Well, we can easily feel sympathy with Peter,

who, far from being the least spiritually minded among the disciples,

may in fact have been the one who saw most clearly

the perplexing, upside down role that Jesus had just assumed.

So, of course he is thrown into turmoil.

 

Nonetheless, Peter is a student,

and a follower of a great teacher,

someone he has learned to call the Messiah of God,

and still, something within Peter is getting in the way.

……

He is humble enough to see the incongruity of what Jesus was doing,

yet proud enough to dictate to his master.

No way Jose, he seems to say.

And even when Jesus makes it clear that he must,

if wants to be his disciple, submit to this act of service,

Peter still wants to dictate to Jesus,

and have not only his feet but also his head and hands washed.

Jesus’ patience is something to behold!

This was not a one off for Peter.

This is just the sort of person he was.

A fairly ordinary man with very real character flaws.

But the Lord doesn’t grumble and moan in frustration;

he shows Peter that this is a symbolic act

– with a much, much greater meaning than hygiene.

Indeed, feet were not ordinarily washed during supper at all,

but as one entered the home of the host.

 

In coming among us, in dying and being raised,

the Great King, the Lord of the Universe,

shows us how utterly he loves us, his dear, dear ones.

What, in you, I wonder,

would stand in the way of receiving this act of service?

Because until we receive his love,

we can have no part with him.

Until we consent to let him wash us,

we cannot know how utterly he loves us.

It is interesting I think,

to note how reluctant we have been,

not just here but in churches up and down the country,

to volunteer to have our feet washed during this service.

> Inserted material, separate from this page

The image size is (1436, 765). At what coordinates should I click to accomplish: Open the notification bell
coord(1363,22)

Ironically, we would, no doubt, be more glad to wash our Lord’s feet.

We would take the menial, humble role much more readily.

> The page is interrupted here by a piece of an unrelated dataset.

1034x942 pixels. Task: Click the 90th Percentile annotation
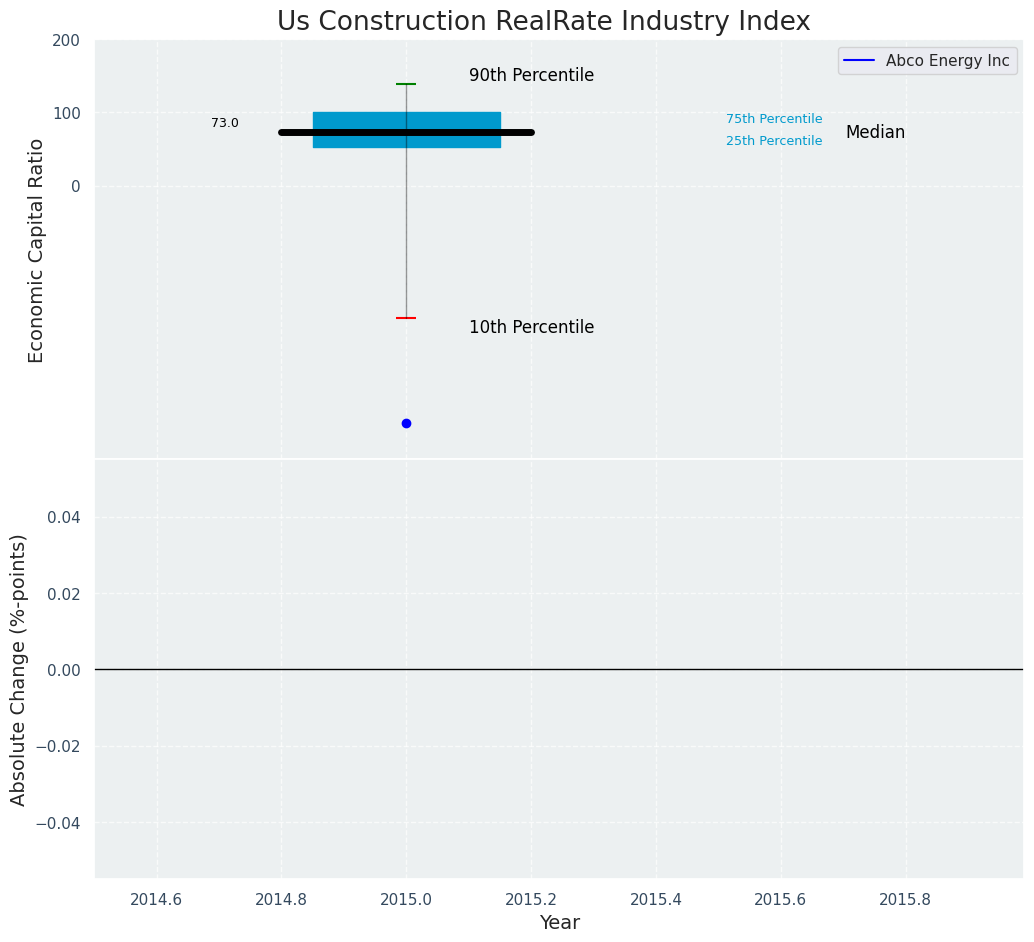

But that is not the Lord’s desire.

He insists on washing our feet,

and on us … washing our neighbours’.

 

Now we are getting to the heart of Maundy Thursday.

The word Maundy comes from the Latin mandatum, for commandment.

And so, the service is named for the new commandment given at the Last Supper.

I give you a new commandment, that you love one another.

Just as I have loved you, you also should love one another. 

By this everyone will know that you are my disciples,

if you have love for one another.”

 

This how the whole world will come to enter God’s eternal life.

This is God’s strategy for publicising the salvation of the world.

And it’s unlike anything we would ever conceive.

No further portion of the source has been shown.